**Required task:**
Can you turn the records below into a JSON list of strings, with one string per line and any blank lines omitted?

**Record extracts:**
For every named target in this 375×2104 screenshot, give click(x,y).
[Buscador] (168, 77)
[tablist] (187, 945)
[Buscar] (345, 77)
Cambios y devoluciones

**Completed exercise:**
[
  "For every named target in this 375×2104 screenshot, give click(x,y).",
  "[Buscador] (168, 77)",
  "[tablist] (187, 945)",
  "[Buscar] (345, 77)",
  "Cambios y devoluciones"
]